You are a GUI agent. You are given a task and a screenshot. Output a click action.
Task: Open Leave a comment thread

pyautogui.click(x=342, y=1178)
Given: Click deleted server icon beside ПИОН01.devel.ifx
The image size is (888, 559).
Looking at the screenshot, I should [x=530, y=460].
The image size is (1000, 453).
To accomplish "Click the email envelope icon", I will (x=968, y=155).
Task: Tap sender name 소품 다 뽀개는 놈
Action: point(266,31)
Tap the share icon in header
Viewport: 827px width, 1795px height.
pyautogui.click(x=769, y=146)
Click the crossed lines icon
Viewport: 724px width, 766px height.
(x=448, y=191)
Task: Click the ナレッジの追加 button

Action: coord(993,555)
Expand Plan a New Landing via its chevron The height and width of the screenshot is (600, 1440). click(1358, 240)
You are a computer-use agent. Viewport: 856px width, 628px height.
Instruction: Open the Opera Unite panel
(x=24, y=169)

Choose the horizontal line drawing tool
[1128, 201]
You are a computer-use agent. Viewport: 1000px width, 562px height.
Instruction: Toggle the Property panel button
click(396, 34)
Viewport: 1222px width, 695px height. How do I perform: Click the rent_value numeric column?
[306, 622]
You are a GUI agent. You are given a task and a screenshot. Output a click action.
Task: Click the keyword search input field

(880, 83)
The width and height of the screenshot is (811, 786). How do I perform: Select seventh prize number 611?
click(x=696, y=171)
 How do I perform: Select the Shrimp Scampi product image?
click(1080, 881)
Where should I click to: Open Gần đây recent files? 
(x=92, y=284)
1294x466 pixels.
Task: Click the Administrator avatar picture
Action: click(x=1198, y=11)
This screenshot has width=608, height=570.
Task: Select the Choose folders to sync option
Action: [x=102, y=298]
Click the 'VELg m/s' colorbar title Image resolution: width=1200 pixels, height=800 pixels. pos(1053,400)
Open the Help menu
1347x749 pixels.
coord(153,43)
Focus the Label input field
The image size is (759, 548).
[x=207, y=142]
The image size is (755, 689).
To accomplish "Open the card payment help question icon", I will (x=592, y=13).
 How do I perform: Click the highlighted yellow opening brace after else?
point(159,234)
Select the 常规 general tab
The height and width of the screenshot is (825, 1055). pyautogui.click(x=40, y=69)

-------------------------

• [ACTION ITEM]: Scan the listing above, and wherever a line holds the word "agent", copy it.

• [SOLUTION BELOW]:
You are a GUI agent. You are given a task and a screenshot. Output a click action.
You are a computer-use agent. Viewport: 856px width, 628px height.
You are a computer-use agent. Viewport: 1000px width, 562px height.
You are a GUI agent. You are given a task and a screenshot. Output a click action.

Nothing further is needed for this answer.